TASK TO CARRY OUT
Rewrite the entries starting at the line containing "At what coordinates" and ending at the last line of the entries, putting "cookie" in place of "header" and changing nothing else. Leave the pictures out of your answer.

(Entries on target coordinates)
___

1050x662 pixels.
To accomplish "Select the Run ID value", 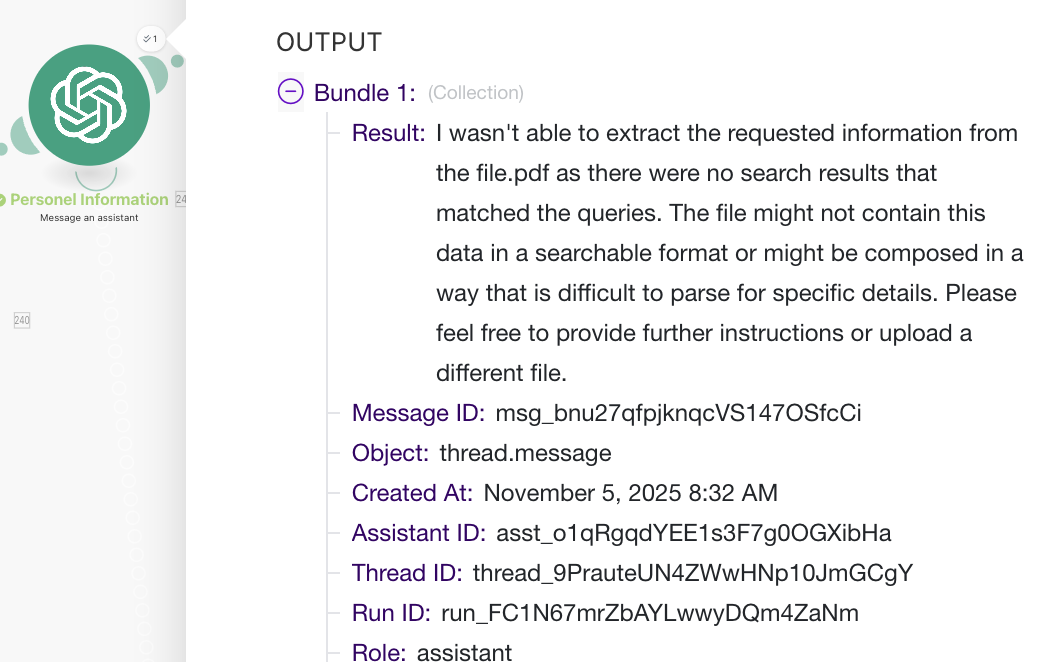I will click(x=649, y=613).
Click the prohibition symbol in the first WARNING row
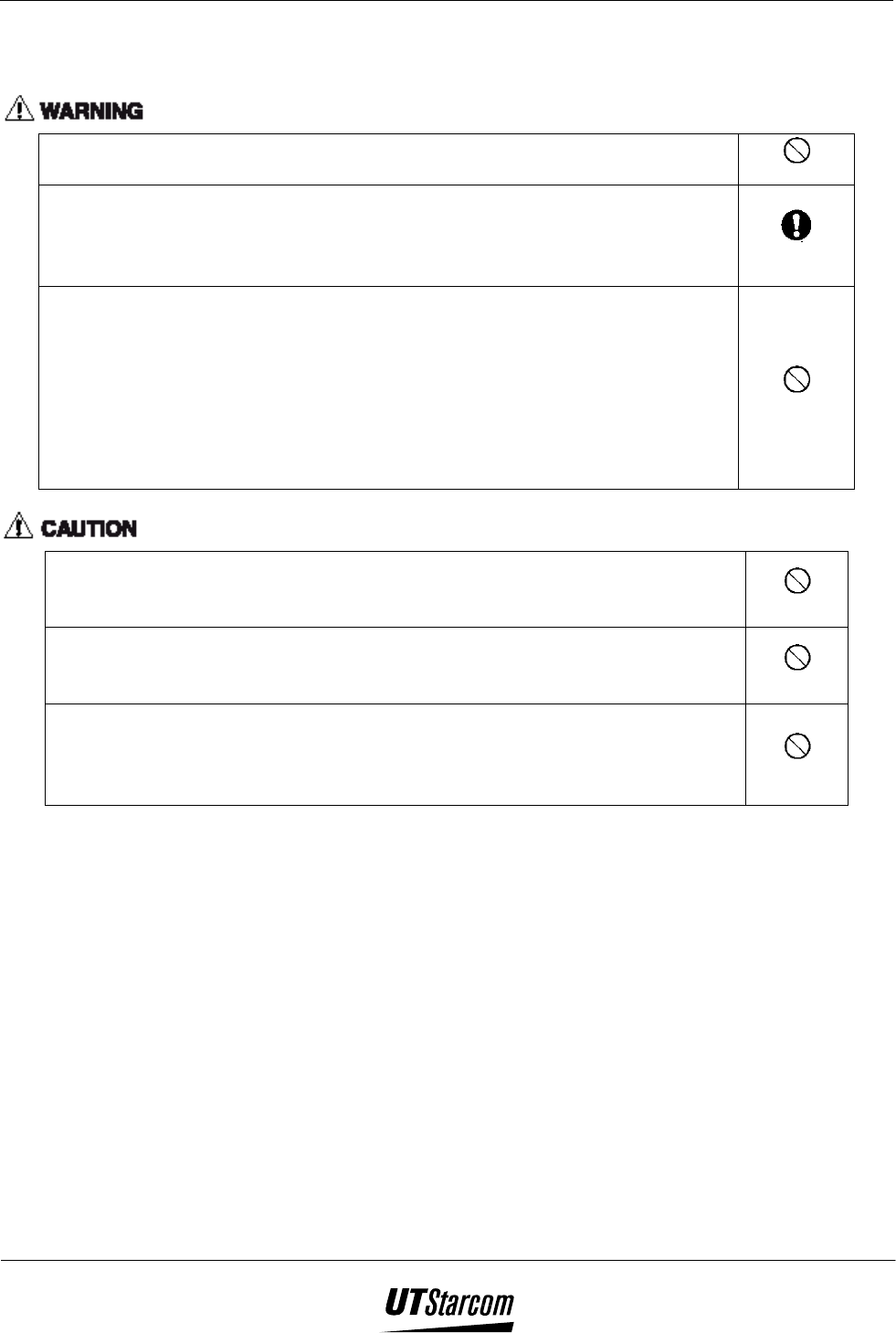This screenshot has height=1333, width=896. pos(796,153)
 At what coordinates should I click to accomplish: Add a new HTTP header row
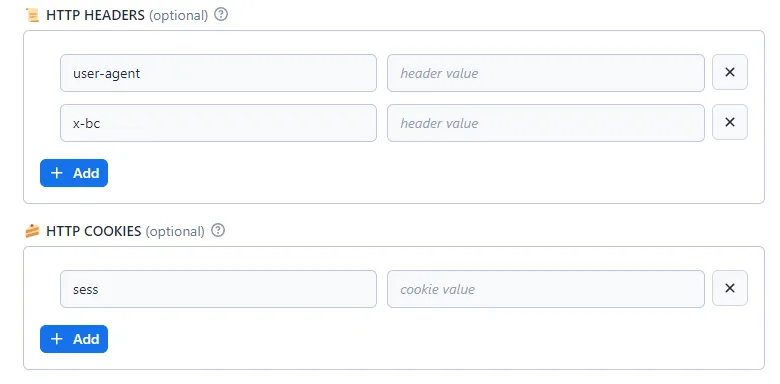74,173
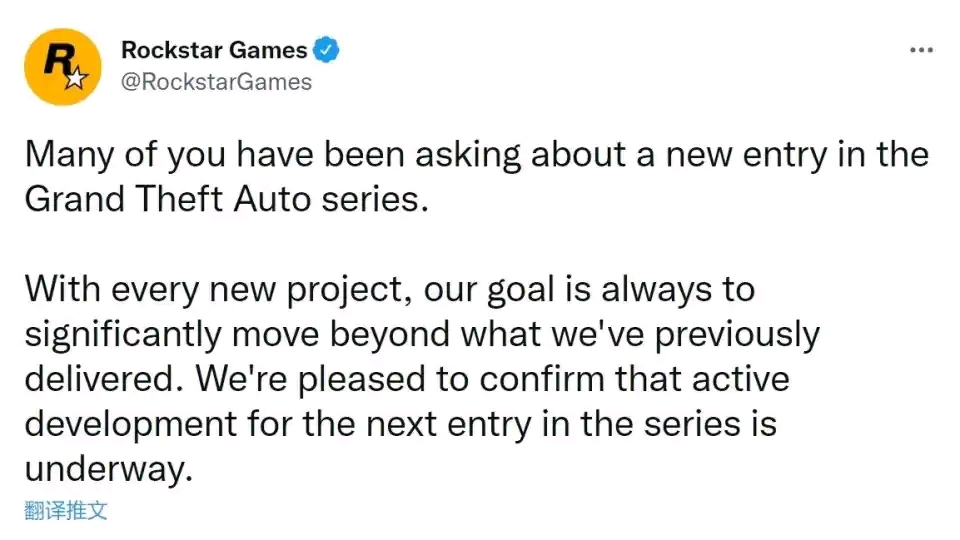Click the word 'development' in the tweet

(131, 424)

___

OUTPUT OF THE TASK
 At what coordinates should I click to accomplish: Add a new HTTP cookie row
74,173
Click the word 'development' in the tweet

(131, 424)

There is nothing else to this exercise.